E’ risaputo che la Sicilia sia una terra ricca di miti e di leggende antiche e che, attraverso i secoli, questi abbiano affascinato e ispirato le generazioni che l’hanno abitata. Una tra le più famose è la leggenda sulle origini e la nascita della Sicilia descritta attraverso il mito di Encelado il Gigante che, secondo i racconti, si dice sia seppellito sotto l’isola e che il suo stesso corpo ne costituisce il caratteristico paesaggio.

Il mito di Encelado affonda le sue radici nella lotta che avvenne tra i Giganti e gli dei dell’Olimpo, a seguito del confinamento dei Titani nel Tartaro da parte di Zeus. I Giganti, che erano i figli di Urano (il cielo) e di Gea (la terra) e fratelli dei Titani, entrarono in conflitto con Zeus su richiesta della madre Gea e da questa ribellione ne nacque una violenta guerra contro tutti gli Dei dell’Olimpo. La battaglia prese il nome di “Gigantomachia”.
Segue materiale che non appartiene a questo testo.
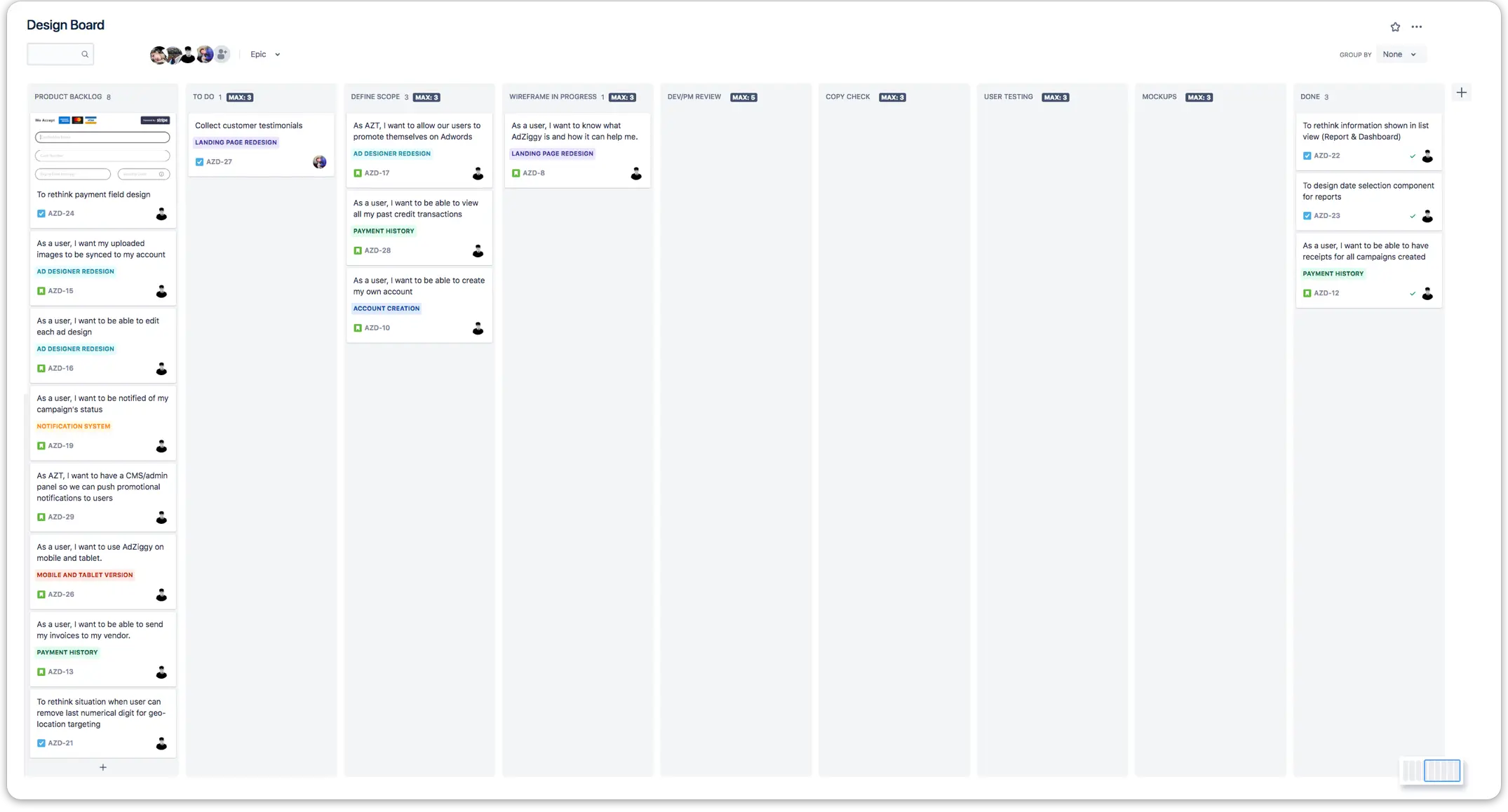This screenshot has width=1508, height=812.
Task: Click the board minimap in bottom corner
Action: (x=1431, y=771)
Dalle vette dei monti della Terra, i Giganti, scagliarono massi e tizzoni ardenti contro gli dei che, a loro volta, risposero con dardi e fulmini. La guerra si concluse con la sconfitta dei Giganti, ed Encelado tentando la fuga, fu colpito da Atena che gli scagliò contro un enorme masso: la Sicilia. Il potente urto fece crollare il Gigante che rimase per sempre intrappolato sotto l’enorme peso dell’isola. Si narra che  Encelado viva ancora sotto di essa e che il territorio abbia assunto le caratteristiche peculiari proprio a causa della sua presenza.

Il Gigante, ripone le sue braccia una nella direzione di Messina e l’altra in direzione di Siracusa; il suo busto si trova esattamente al centro dell’ Isola, sotto la città di Enna e le sue gambe sono rivolte verso Mazara e Palermo, disegnandone le rispettive valli. Si dice, inoltre, che l’alluce del piede destro costituisca il monte Erice e che la testa e la bocca, poste nella zona di Catania, corrispondano esattamente con il suo respiro infuocato che genera l’attività vulcanica dell’Etna. Secondo la leggenda, Encelado è furioso e tenta di scrollarsi di dosso il masso, generando frequenti terremoti, ma che la dea Atena veglia sull’isola e non permetterà mai che il Gigante possa liberarsi.